L’UE et les États membres ont la responsabilité de protéger les citoyens européens des substances potentiellement nocives. Cette approche de la gestion des risques est prévue par le traité de l’UE et le règlement général sur la législation alimentaire (EC 178/2002) avec le principe de précaution qui permet de protéger les citoyens face à des risques potentiels. S’il n’y a pas de consensus scientifique sur une question, c’est bien simple, il faut favoriser la santé et l’intérêt général et non les intérêts économiques des industriels.       

Pourtant, le risque cancérigène était déjà soulevé dès les années 80, suite à des doutes sur de possibles effets toxiques. Il fut retiré du marché américain jusqu’à son retour en 1981.
L’Autorité européenne de sécurité des aliments, pour sa part, balayait les inquiétudes en décembre 2013, en assurant que l’aspartame était sûr, à condition de respecter la dose journalière recommandée, soit 40 milligrammes par kilogramme de poids corporel. Deux ans plus tard, l’Agence française de sécurité sanitaire des aliments (Anses) affirmait à son tour qu’aucune donnée ne permettait de démontrer un risque avéré de cancer, tout en soulignant « la nécessité d’approfondir les connaissances » sur l’aspartame. En mars 2022, une étude menée par l’Inserm faisait un lien entre sa consommation, comme d’autres édulcorants, et un risque accru de maladies cardiovasculaires.

Parce que l’incertitude demeure et afin de protéger la santé des consommateurs, foodwatch demande donc à la Commission européenne, et plus particulièrement à l’Autorité européenne de sécurité des aliments (EFSA), de procéder à une nouvelle réévaluation de l’aspartame en tant qu’additif alimentaire. L’EFSA a évalué l’aspartame pour la dernière fois en 2013 ; le processus est donc très lent.

Sources :

  • Communication de l’OMS et du CIRC sur les résultats de l’évaluation des dangers et des risques de l’aspartame, 14 juillet 2023
  • Aspartame et contrôle du poids, augmentation du diabète de type 2, des maladies cardiovasculaires et de la mortalité chez les adultes, « L’utilisation à long terme d’édulcorants non sucrés peut avoir des effets indésirables potentiels, tels qu’un risque accru de diabète de type 2, de maladies cardiovasculaires et de mortalité chez les adultes. (…) Les édulcorants non sucrés ne confèrent aucun avantage à long terme dans la réduction de la graisse corporelle chez les adultes et les enfants ».

◆ CONSIGNES:
1. Pour chacune des affirmations suivantes, dites si elle concorde avec le texte sur l'aspartame, puis citez les mots du texte qui le montrent.
(a) L'EFSA a évalué l'aspartame pour la dernière fois en 2013.
(b) L'Anses a affirmé que des données démontraient un risque avéré de cancer.
(c) La dose journalière recommandée d'aspartame est de 40 milligrammes par kilogramme de poids corporel.
2. D'après le texte sur l'aspartame, quel lien l'étude de l'Inserm de mars 2022 établissait-elle ?
3. Relevez dans le texte sur l'aspartame tous les effets indésirables potentiels que la citation attribue à l'utilisation à long terme d'édulcorants non sucrés chez les adultes.

◆ DONNÉES FOURNIES:
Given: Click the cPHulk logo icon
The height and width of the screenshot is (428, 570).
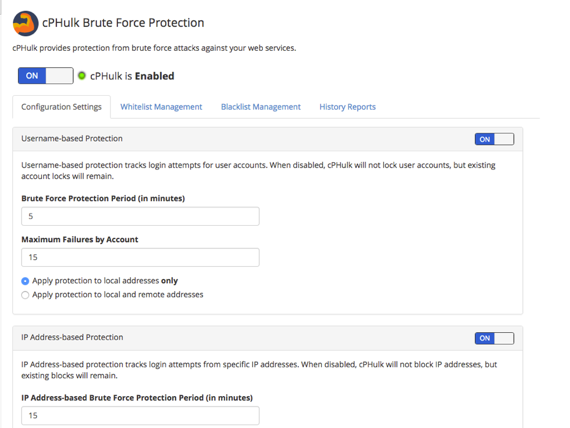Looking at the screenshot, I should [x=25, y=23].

...

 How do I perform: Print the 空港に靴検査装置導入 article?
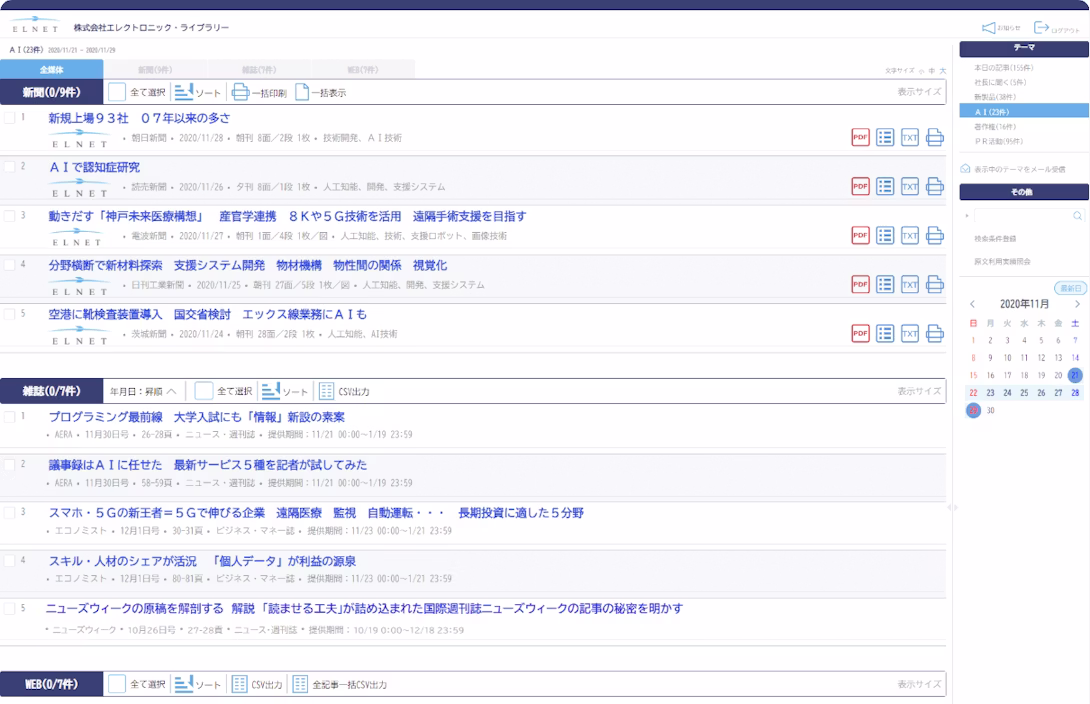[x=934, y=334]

◆ CORRIGÉS:
1.
(a) Oui : « L’EFSA a évalué l’aspartame pour la dernière fois en 2013 ».
(b) Non : « aucune donnée ne permettait de démontrer un risque avéré de cancer ».
(c) Oui : « la dose journalière recommandée, soit 40 milligrammes par kilogramme de poids corporel ».

2. Elle établissait un lien entre la consommation d'aspartame, comme celle d'autres édulcorants, et un risque accru de maladies cardiovasculaires.

3.
- un risque accru de diabète de type 2
- un risque accru de maladies cardiovasculaires
- un risque accru de mortalité